Sport 27: Spring 2001
Bob Orr
Bob Orr
The Tyre Shop
It begins every morning—
I'm sitting at my desk trying to tap into inspiration
but really I'm just waiting for the tyre shop man to show up—
when he rolls a cigarette I might just roll one too
I notice like me that before anything else he drinks coffee
we're neighbours I guess you could say
when he winds up the roller doors it's like the first act of a play.
On the pavement on each side of him
the tyres are stacked up like black donuts
but when they spin in the wheel-alignment machine
they become the dark rings of invisible planets.
Does he know how intrigued I've become with these mysteries.
The tyre shop man bear-like in blue overalls
lumbers about in front of the tyre shop's cavernous dark.
One day I'll tell him that I too have struggled
to get words to align. To work out their balance
their weight. The true measure of their rhyme.
But later I watch as the sun subsides
through the gum trees in the park at the back of my flat—
all of a sudden so big that not even they can keep it held up.
A wild orb of redness tearing itself apart
ripped from its axle breaking open the branches.
A little while later like a wheel cut from crystal
the moon will lift out over the great emptiness and silence
of Eden Park's huge stadiums. The other poem may or may not ever
be written but this is one for the tyre shop man—oh
stranger and neighbour. My accomplice
my mentor
and my muse.
An Elephant On K. Rd
At midday on K. Rd outside of ‘Little India’
I pause by rice sacks stamped with elephants—
at midday on K. Rd as the Indian shopkeeper
suddenly splits open the equator of a watermelon
I'm lost in a reverie of sunlight and traffic fumes.

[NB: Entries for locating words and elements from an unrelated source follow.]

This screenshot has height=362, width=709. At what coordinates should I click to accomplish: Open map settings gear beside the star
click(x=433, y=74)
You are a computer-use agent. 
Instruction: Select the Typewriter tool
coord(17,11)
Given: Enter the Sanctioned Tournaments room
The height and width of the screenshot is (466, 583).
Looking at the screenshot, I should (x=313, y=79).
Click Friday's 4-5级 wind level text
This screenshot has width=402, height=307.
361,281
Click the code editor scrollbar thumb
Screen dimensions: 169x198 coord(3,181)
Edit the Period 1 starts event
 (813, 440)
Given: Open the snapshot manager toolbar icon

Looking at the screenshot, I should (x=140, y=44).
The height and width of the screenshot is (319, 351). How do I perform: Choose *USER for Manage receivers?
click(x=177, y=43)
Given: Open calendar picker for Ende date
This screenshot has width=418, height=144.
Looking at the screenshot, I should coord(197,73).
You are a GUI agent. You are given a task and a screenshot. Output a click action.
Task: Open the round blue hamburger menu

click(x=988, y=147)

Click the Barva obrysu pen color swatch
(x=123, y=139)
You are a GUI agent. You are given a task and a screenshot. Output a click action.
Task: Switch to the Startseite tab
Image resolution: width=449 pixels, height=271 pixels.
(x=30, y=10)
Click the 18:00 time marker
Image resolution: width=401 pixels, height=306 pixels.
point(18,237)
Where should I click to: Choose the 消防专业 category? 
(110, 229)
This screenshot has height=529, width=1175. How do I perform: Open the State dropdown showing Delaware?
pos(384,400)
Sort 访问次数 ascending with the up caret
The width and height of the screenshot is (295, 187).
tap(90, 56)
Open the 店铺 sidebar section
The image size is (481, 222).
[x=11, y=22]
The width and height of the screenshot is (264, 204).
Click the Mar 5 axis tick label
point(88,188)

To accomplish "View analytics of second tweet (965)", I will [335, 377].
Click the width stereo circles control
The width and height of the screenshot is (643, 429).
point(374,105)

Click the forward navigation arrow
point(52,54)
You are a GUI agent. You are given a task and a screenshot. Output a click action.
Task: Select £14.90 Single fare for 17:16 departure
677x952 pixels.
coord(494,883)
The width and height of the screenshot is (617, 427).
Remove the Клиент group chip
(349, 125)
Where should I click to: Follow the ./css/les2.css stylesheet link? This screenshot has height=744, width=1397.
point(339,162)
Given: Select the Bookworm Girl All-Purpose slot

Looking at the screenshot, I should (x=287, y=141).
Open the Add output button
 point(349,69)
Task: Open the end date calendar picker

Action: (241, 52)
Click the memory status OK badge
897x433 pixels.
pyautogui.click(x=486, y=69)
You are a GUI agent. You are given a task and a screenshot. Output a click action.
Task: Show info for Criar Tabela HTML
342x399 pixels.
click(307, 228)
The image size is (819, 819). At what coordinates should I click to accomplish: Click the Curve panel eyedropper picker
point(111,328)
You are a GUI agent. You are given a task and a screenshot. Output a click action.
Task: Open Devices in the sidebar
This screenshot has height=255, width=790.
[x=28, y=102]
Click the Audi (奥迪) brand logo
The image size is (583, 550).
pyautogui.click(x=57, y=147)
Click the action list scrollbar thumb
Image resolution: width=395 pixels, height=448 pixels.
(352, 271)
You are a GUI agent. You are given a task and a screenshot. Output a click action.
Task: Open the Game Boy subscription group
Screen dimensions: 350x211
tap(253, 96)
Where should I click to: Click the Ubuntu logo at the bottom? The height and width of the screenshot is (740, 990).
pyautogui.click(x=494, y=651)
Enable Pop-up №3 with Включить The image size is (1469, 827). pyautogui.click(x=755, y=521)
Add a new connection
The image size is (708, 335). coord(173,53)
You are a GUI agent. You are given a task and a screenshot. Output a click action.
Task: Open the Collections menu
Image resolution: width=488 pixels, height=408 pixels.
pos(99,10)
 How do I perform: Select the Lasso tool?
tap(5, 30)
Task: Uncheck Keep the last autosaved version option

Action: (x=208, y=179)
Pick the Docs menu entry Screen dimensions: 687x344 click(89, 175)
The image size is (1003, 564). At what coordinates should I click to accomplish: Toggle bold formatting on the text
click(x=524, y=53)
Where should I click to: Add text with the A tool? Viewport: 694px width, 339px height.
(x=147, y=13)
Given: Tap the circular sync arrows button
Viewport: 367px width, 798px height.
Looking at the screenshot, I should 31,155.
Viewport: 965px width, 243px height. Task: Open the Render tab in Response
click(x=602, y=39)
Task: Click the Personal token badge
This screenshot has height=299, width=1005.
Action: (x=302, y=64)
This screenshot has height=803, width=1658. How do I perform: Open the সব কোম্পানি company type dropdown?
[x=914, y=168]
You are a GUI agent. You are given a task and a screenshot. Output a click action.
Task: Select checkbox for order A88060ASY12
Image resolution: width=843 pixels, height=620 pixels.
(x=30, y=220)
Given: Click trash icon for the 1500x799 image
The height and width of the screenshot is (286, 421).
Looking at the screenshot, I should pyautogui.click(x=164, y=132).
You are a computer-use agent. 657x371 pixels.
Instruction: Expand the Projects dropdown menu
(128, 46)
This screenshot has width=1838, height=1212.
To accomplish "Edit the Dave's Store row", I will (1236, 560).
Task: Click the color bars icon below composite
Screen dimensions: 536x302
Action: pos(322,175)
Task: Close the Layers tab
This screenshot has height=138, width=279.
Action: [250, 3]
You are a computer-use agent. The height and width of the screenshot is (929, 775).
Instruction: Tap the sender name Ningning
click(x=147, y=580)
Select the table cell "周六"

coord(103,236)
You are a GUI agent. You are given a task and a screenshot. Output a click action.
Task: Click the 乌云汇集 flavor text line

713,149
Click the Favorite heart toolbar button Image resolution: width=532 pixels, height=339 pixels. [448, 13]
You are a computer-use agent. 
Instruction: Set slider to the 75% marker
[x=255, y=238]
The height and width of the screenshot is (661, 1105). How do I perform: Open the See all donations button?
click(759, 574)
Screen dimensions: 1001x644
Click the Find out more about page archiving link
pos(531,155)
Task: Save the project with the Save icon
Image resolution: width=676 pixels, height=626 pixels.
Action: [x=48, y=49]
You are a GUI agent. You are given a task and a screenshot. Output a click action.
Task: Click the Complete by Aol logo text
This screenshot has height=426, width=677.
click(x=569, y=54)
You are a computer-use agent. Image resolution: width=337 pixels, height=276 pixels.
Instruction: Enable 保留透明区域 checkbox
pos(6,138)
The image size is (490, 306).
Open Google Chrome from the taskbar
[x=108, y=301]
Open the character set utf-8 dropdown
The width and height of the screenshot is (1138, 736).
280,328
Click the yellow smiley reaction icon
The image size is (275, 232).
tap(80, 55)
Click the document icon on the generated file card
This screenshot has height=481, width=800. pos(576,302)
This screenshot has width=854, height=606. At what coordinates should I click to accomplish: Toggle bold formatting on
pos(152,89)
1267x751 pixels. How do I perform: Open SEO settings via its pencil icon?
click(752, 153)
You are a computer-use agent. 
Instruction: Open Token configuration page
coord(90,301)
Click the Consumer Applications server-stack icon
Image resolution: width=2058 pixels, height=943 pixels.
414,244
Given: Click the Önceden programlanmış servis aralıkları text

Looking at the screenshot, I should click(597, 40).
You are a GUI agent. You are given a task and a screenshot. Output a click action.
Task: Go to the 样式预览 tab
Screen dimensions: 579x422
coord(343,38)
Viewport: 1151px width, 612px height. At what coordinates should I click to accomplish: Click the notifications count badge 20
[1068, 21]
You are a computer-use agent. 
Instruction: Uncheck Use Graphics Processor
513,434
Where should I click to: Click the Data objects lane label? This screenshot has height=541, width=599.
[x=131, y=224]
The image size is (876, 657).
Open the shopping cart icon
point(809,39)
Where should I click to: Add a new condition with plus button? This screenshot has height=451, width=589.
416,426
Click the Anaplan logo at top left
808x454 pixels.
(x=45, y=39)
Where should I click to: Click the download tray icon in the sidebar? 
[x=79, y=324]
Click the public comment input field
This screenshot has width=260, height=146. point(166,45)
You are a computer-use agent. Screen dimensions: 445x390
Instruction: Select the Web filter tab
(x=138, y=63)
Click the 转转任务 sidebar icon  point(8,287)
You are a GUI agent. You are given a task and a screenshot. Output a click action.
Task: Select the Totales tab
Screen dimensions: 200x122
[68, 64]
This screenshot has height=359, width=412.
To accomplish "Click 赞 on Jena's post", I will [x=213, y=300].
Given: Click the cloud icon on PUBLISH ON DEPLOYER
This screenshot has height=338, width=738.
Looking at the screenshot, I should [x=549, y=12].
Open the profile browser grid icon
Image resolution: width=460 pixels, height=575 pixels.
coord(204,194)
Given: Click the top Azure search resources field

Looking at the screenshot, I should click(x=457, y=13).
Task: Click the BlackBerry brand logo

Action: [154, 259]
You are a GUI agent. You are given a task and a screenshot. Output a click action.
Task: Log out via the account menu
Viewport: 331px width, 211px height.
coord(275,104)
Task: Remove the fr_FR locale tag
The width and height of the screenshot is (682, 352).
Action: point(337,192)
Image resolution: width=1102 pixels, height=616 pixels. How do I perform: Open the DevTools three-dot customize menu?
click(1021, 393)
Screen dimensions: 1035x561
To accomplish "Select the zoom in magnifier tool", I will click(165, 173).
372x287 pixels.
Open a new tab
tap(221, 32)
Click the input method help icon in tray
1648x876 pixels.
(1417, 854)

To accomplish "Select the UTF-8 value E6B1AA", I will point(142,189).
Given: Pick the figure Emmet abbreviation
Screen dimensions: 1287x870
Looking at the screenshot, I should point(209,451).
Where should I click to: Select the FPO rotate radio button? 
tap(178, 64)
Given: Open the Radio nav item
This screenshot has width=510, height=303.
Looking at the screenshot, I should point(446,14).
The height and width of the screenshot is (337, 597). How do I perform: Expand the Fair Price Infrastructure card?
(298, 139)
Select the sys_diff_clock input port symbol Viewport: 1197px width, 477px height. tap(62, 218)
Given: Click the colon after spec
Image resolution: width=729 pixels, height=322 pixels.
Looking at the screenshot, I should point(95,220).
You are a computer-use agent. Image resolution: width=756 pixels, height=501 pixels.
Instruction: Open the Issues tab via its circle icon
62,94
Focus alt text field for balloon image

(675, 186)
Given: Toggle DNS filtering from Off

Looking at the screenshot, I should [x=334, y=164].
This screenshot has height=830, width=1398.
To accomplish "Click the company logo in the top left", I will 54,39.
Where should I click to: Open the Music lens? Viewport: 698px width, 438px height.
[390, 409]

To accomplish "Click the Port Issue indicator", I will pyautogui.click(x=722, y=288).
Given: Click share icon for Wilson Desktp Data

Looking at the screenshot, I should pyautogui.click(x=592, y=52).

K. Rd becomes an open vein…K. Rd becomes the River Ganges
where funeral pyres float burning through a blue and smoky heat haze.
As if in a dream two Buddhist monks stand in front of a money machine.
In the Regent Fish Shop window a snapper peers aghast through gold
lettering.
In the Salvation Army Thrift Shop old shoes unwanted and forlorn
pine once again to walk the streets of the city.
Old coats voluminous with other life
dream that someone one more time might fill their sweat-stained linings.
In a room upstairs at the Rising Sun
a guy with no work hears a fridge through the wall
shudder to a halt as if it were his own heart
that had suddenly murmured. He looks out the one window
to a block of apartments shaped like a harmonica.
Through the half-opened door of The South Pacific Sauna
faded purple curtains move about in the wind
like the first act of a play
that is uncertain of how or when to begin.
In the tattoo parlour a girl who sold her body for a few scraps of paper
at midday discovers a rose tattoo on her shoulder.
At midday I find myself still outside of ‘Little India’—
the shopkeeper's machete is wet with watermelon
an elephant surrounded by white butterflies
walks slowly through red traffic lights.
On the dusty parchment of its skin I begin to read this poem.